We have spent the past two years scrambling to develop our own leverage, without which negotiations would have yielded nothing but a surrender of American forces in Iraq.
1) Most importantly, we made peace with the Sunnis and built them up into half-credible army, demonstrating to Iran that we were willing to resume a policy of blocking Shiite expansion with a strong Sunni military force on their border. This is their nightmare - a resumption of the Iraq-Iran bloodbath of the 1980s.
2) We began to target and engage their "special groups" operating in Iraq, capturing their operatives and untangling the networks they had put in place.
3) Having unified the Sunnis under our banner, we focused on the Shia, who had by this time devolved into inter-Shia rivalry and open warfare. The Badr Brigades and their political wing had by this time been largely incorporated into the Iraqi Army and government agencies, but ISCI was facing a direct challenge from Sadr's Mehdi army, which had been organized and supplied by Iran.
The Iranians wanted Sadr to have a bigger piece of the political pie in order to have more direct control over Iraqi government affairs. ISCI, which dominated the government and army, refused.
As the interests of the Iraqi Shia and the Iranians diverged, we exploited the situation to launch a joint war on the Mehdi Army, Tehran's primary conduit for manipulating events in Iraq.
With the Mehdi army being drawn and quartered, and gaining nothing from Shia fighting Shia, Tehran ordered Sadr to Iran and declared a ceasefire to salvage whatever of his organization and political capital remained.
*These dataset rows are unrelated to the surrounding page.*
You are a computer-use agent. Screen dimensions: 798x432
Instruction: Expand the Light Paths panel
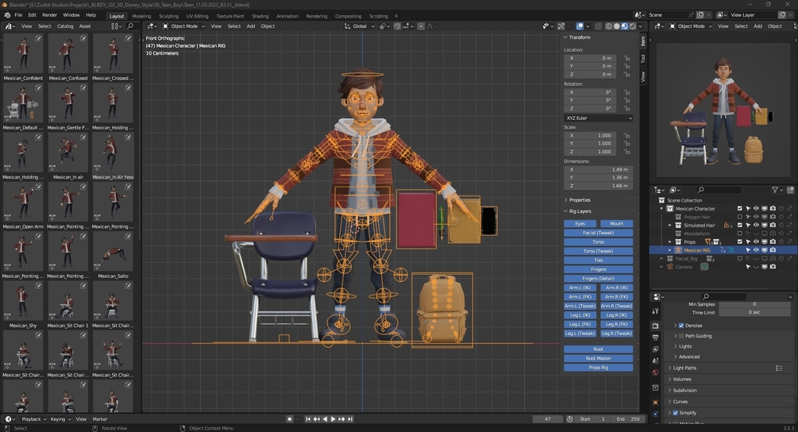(696, 368)
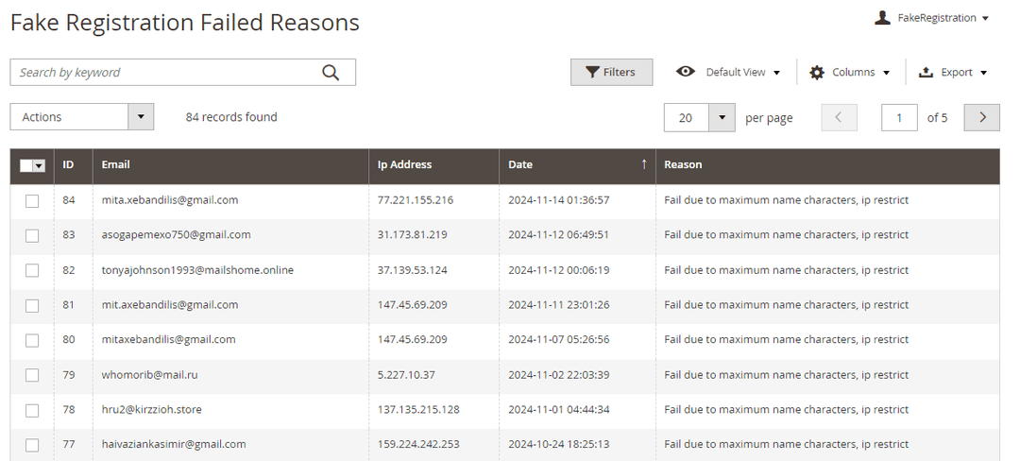Click the magnifying glass search icon
Image resolution: width=1020 pixels, height=461 pixels.
point(331,73)
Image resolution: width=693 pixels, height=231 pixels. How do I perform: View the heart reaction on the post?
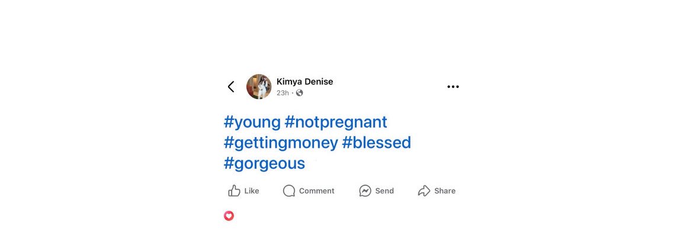229,216
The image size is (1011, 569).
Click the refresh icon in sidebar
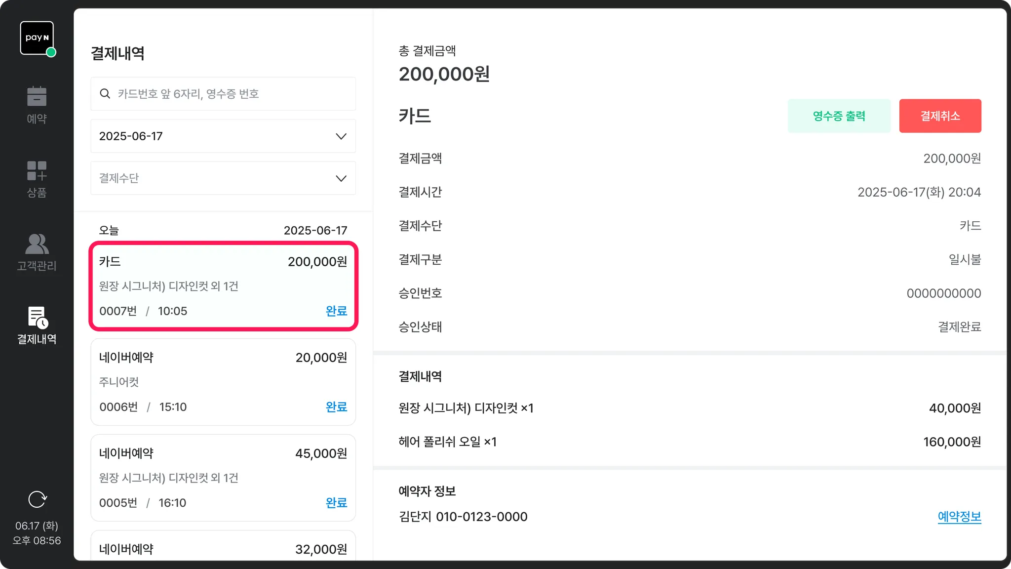click(x=37, y=499)
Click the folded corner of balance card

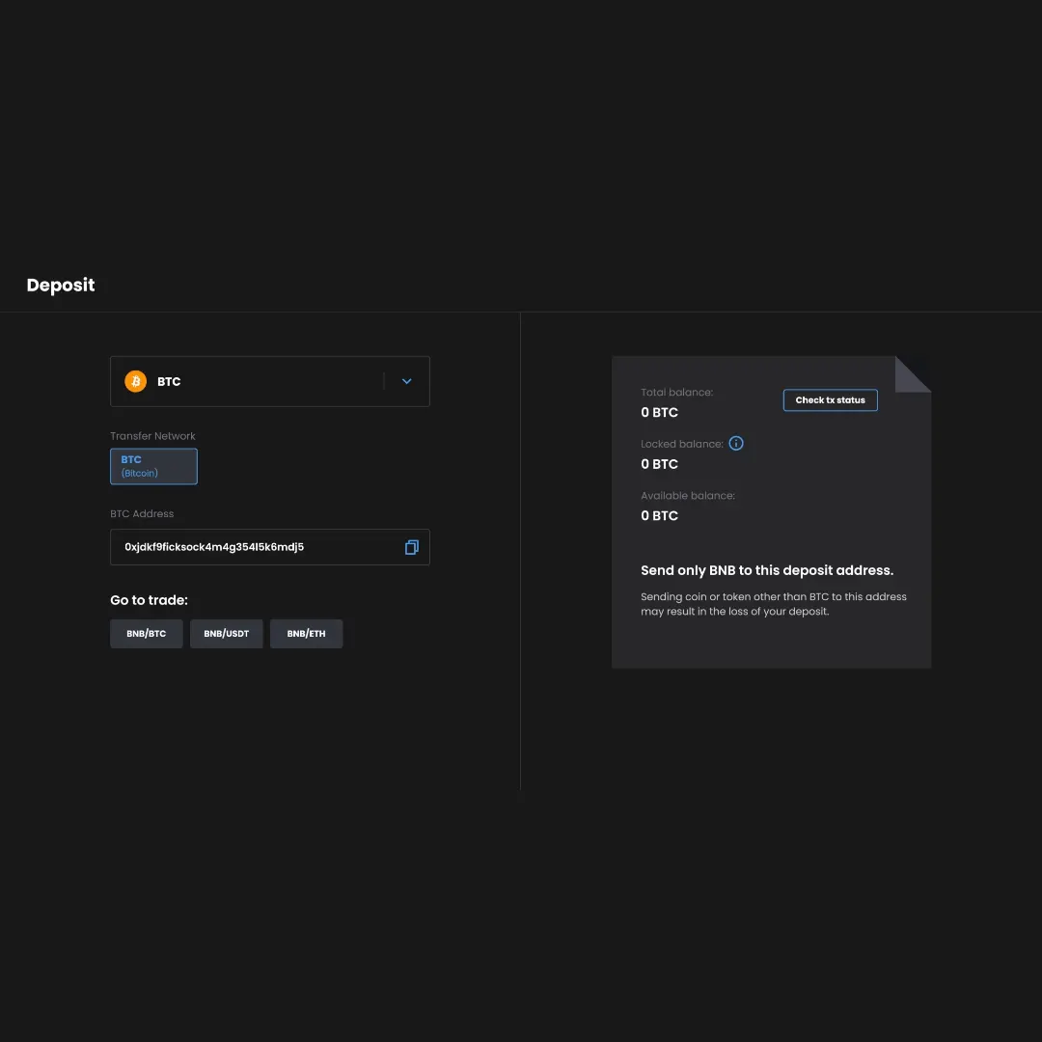(x=912, y=374)
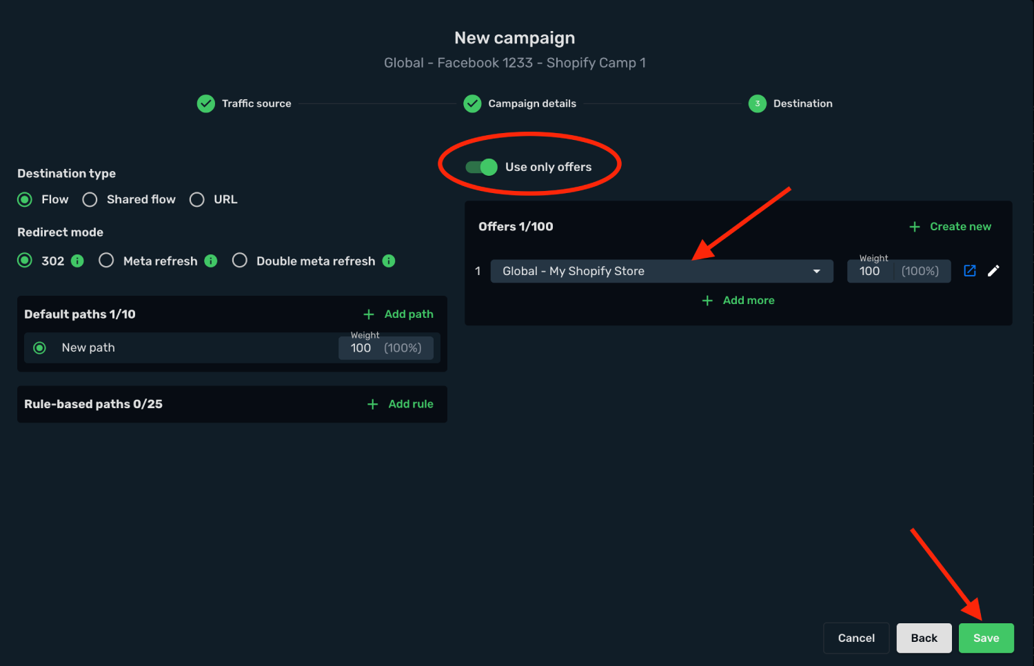Choose Meta refresh redirect mode
The width and height of the screenshot is (1034, 666).
tap(106, 261)
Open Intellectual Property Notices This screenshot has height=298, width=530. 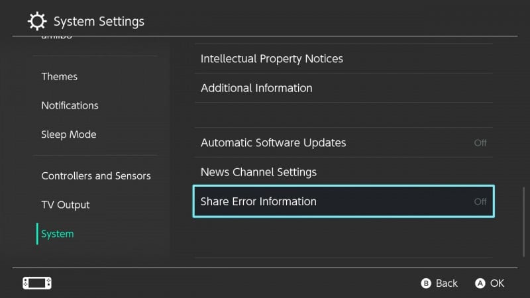[x=343, y=59]
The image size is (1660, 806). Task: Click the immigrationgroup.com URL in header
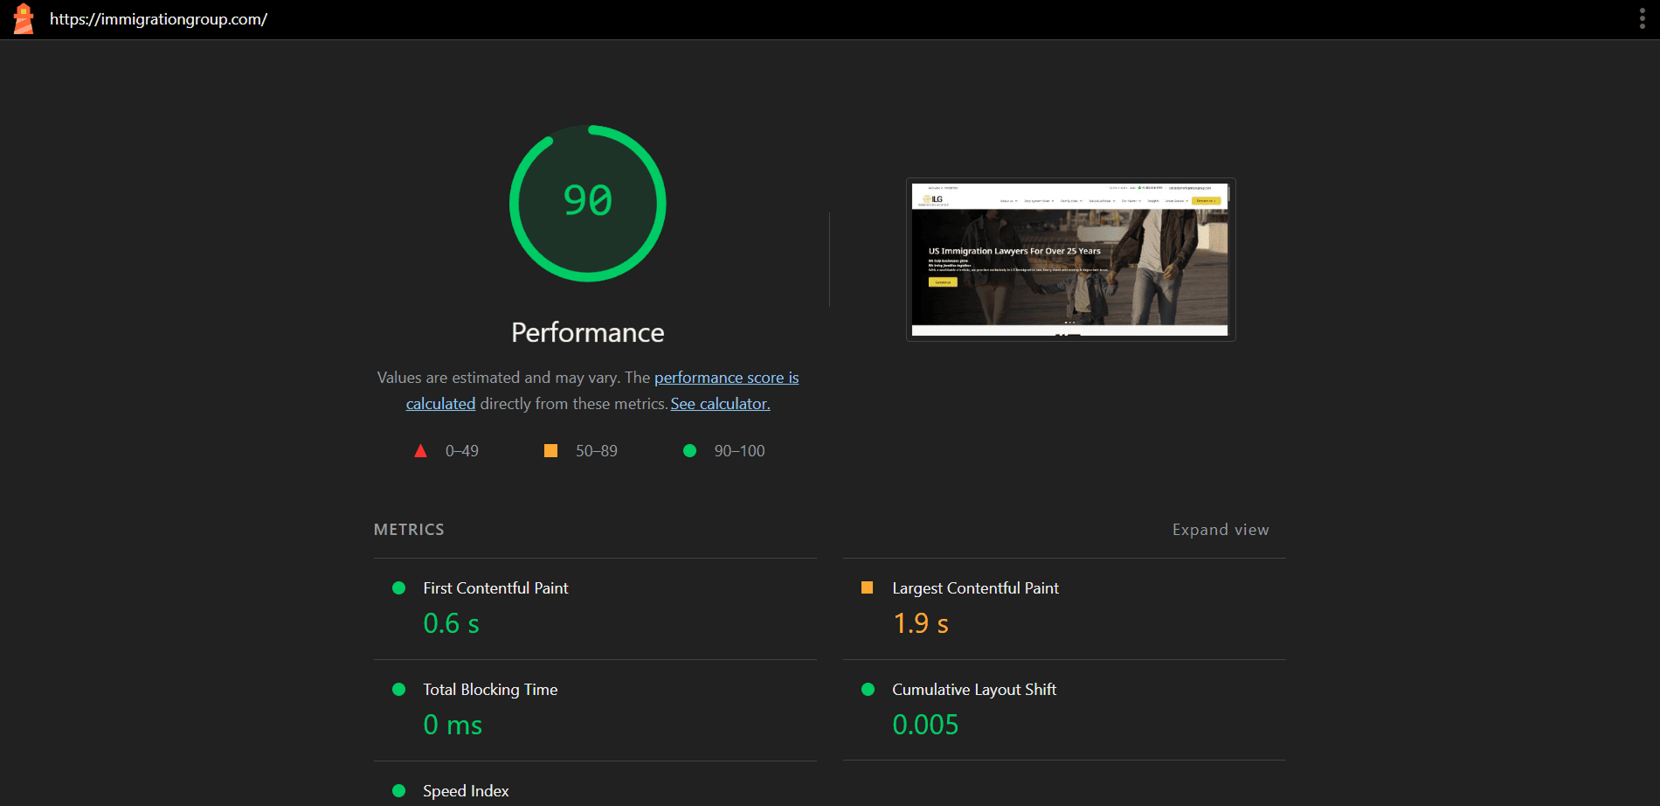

For the next year - 2007 - locked in stalemate, and with leverage on both sides, we began negotiating with the Iranians. This was a main contributing factor for the reduction of violence. The Iranians held back their militias and allowed the government to exert more control over the country, with our support.
Meanwhile, we and the Sunnis wiped out al Qaeda, which had spent the previous three years butchering the Shia in their thousands.
Our negotiations with the Iranians are at an advanced stage. No one is going to get everything they want, but we will both avoid our worst case scenarios. Iraq will be a US-supported Shia government, strongly influenced by Iran, but not dominated by it.
We avoid an Iranian puppet state that can flex its muscle across the Gulf, and the Iranians avoid another Saddam on their border.
As the negotiations progress, it sometimes becomes necessary for one side to remind to the other that it can still achieve the other's worst case scenario, but this is just a tactic designed to further negotiations, not to detract from them.
As I said, I am betting that Iran will reach an agreement with the US on ALL issues - Iraq, nuclear, etc. - before Bush leaves office. It may not be a Camp David style accord, but it will happen. After both sides have put in this amount of work, it would be foolish for the Iranians to roll the die with a new President who needs to prove himself.